Shantanu Moitra: It was during the Uttarakhand trek when we were doing the new route after the landslide that had shook Himachal two years back. Nobody had ever gone on this route before us. It was two hours more to reach the camp site and I was already exhausted. It was a route where even if we stopped for 10 seconds we would start to slide down. That moment I thought this wasn’t a good idea.
GW: If given a chance, would you ever want to settle your life down in the Himalayas?
Shantanu Moitra: I have identified a good place in Lahaul already. Whenever I am writing or composing something, I go there for two months. We human beings are essentially nomads. I don’t know where this idea of being rooted to one place has come from.
GW: Do the Himalayas inspire you?
Shantanu Moitra: Oh, absolutely! I will be very honest with you. It’s the joy of not thinking anything that the Himalayas brings. There’s no cause and effect relationship there. It’s a beautiful place. There’s cool air, good people, I go for a walk and that’s it. What else does one want from life!
GW: What makes a journey into the great Himalayas an inevitable one?
Shantanu Moitra: I will ask people not to go there. They will ruin it! I guess they should just pollute where they are. Please don’t go to the Himalayas. Every place we have gone, we have only ruined it. I am actually happy that people don’t go there.

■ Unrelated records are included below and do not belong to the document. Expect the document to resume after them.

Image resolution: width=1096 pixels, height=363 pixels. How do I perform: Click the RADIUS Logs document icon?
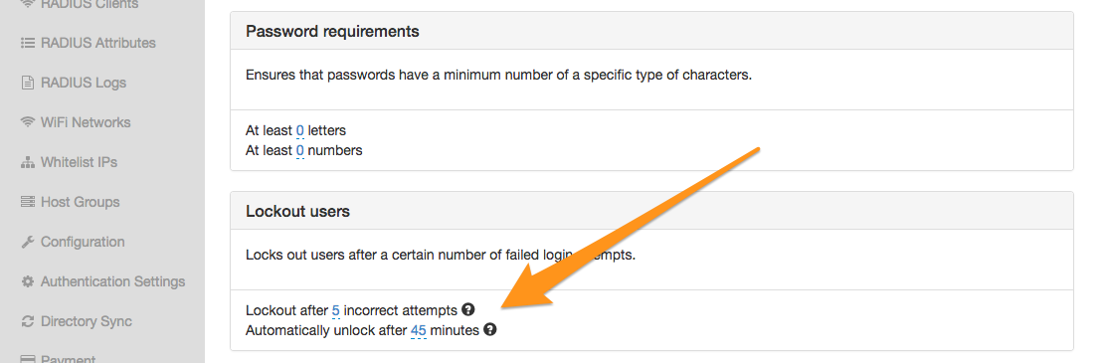click(28, 83)

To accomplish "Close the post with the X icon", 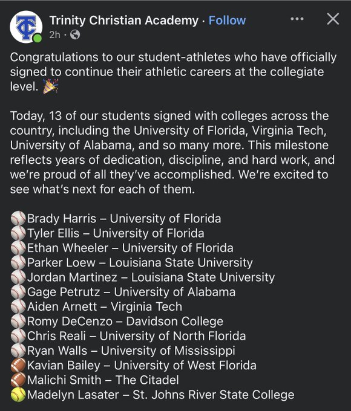I will pos(333,19).
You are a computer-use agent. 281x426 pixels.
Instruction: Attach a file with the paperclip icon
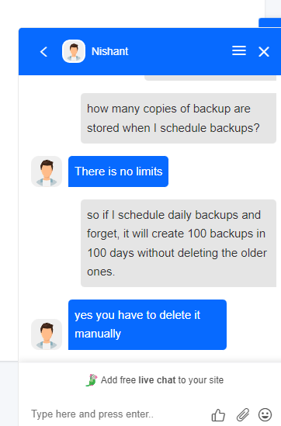pyautogui.click(x=243, y=414)
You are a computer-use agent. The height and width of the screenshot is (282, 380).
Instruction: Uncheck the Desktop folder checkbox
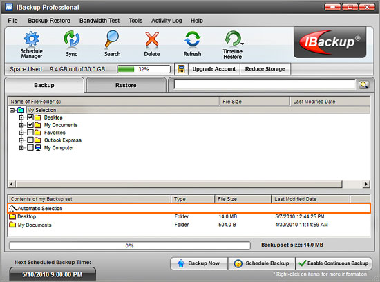coord(30,118)
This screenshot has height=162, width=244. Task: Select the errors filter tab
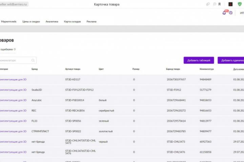coord(7,49)
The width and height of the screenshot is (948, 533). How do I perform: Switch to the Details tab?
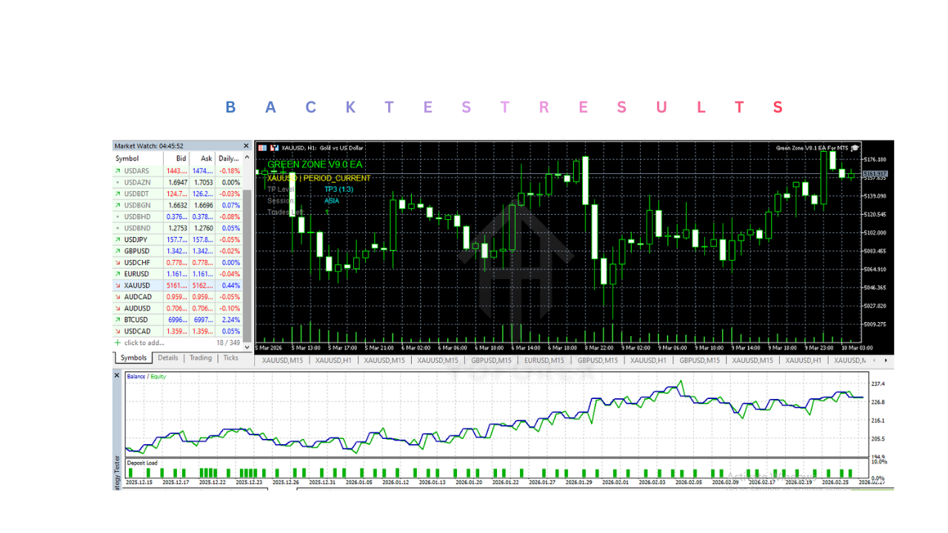pyautogui.click(x=168, y=358)
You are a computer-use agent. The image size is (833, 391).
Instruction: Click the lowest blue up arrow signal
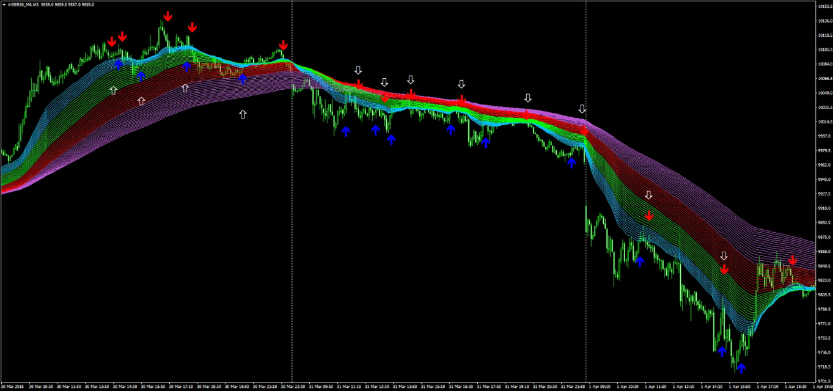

We have not even started to understand this life. Probably there are only 5% of world’s population who understand the purpose of having taken birth on this earth. There’s only one planet we know that has this kind of chemical composition which supports life and on that, you are born and that too you’re hale and hearty. It’s an incredible probability! But unfortunately by the time you will die, you will probably only begin to understand the purpose of your journey. What the Himalayas as a journey does is that it opens up that purpose a little bit more. It makes you introspective so that you understand that there may be a larger truth out there than just taking care of yourself, your family, and your kids.
GW: But do the Himalayas give a purpose or do you have to have a purpose before you go there…
Shantanu Moitra: No! You just need to be away from the noise. We talk too loudly. We listen too loudly. Just go there and be quiet. So above 17,000 ft., you automatically start listening to yourself. And that’s why – the Himalayas! All you have to do is listen.
What do you think?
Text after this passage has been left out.